---------- Dataset ----------

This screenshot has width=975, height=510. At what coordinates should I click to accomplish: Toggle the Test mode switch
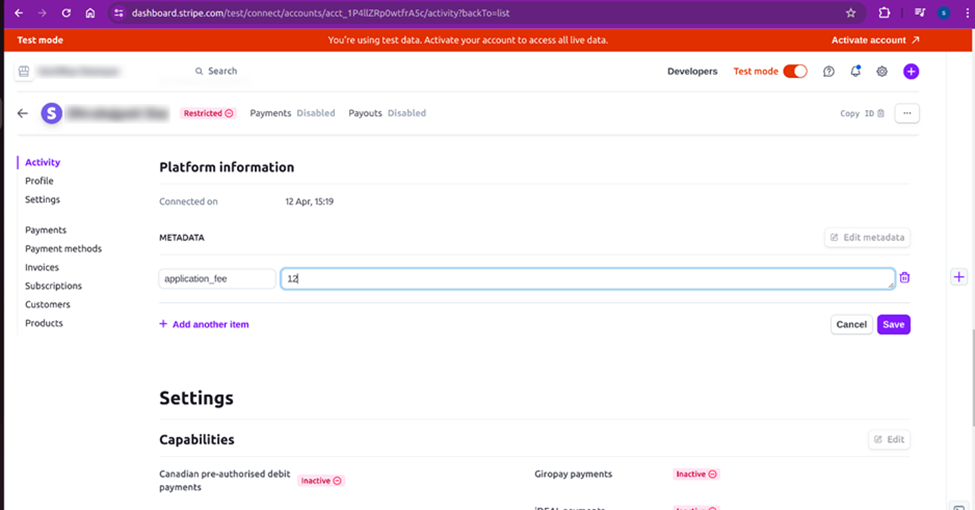[x=795, y=72]
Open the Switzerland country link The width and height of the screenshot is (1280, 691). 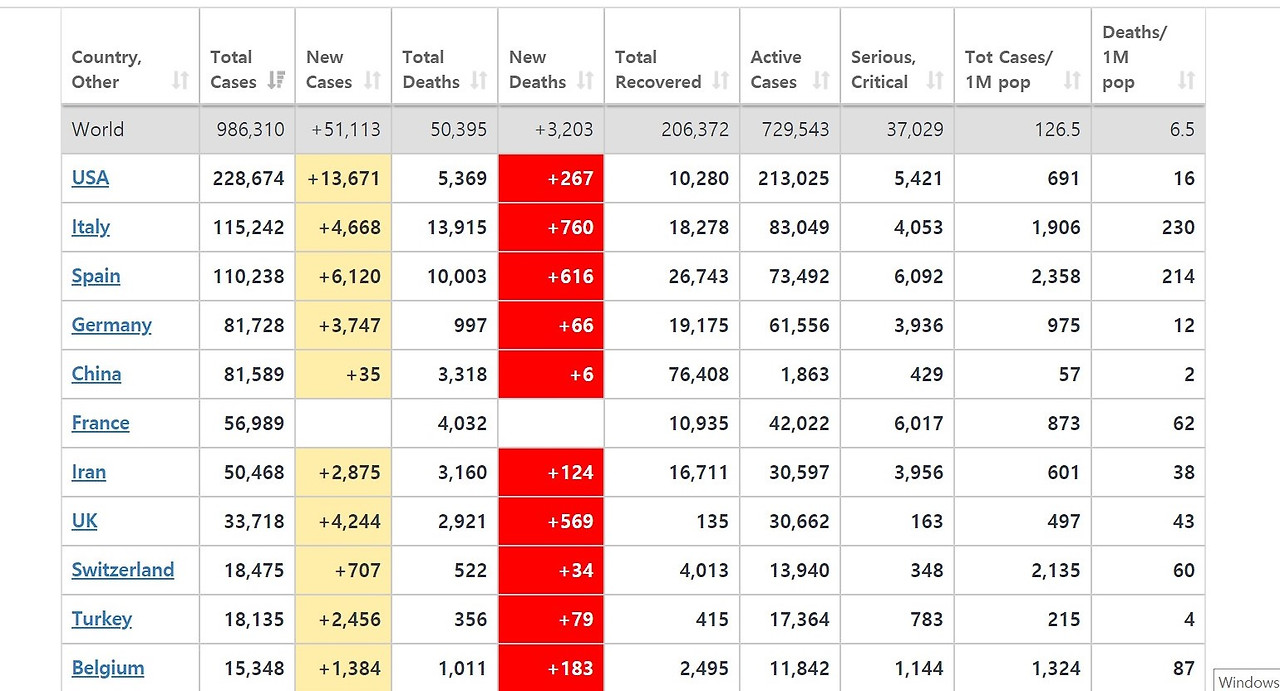(122, 570)
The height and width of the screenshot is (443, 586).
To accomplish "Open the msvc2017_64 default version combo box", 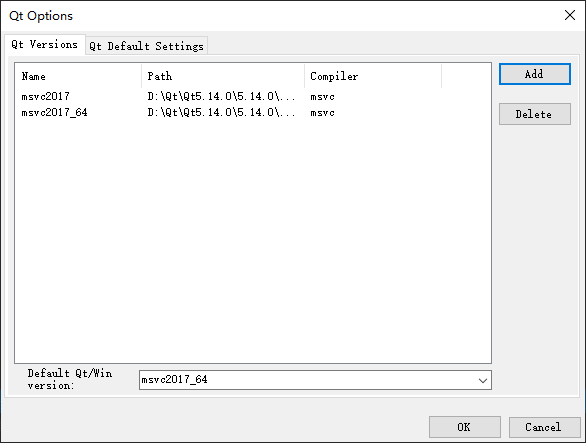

----------

Objective — Copy out every row from the one containing "The height and" down to the last row, inclusive, character for character. Omit the pictures.

Worked solution —
The height and width of the screenshot is (443, 586).
To accomplish "Open the msvc2017_64 default version combo box", 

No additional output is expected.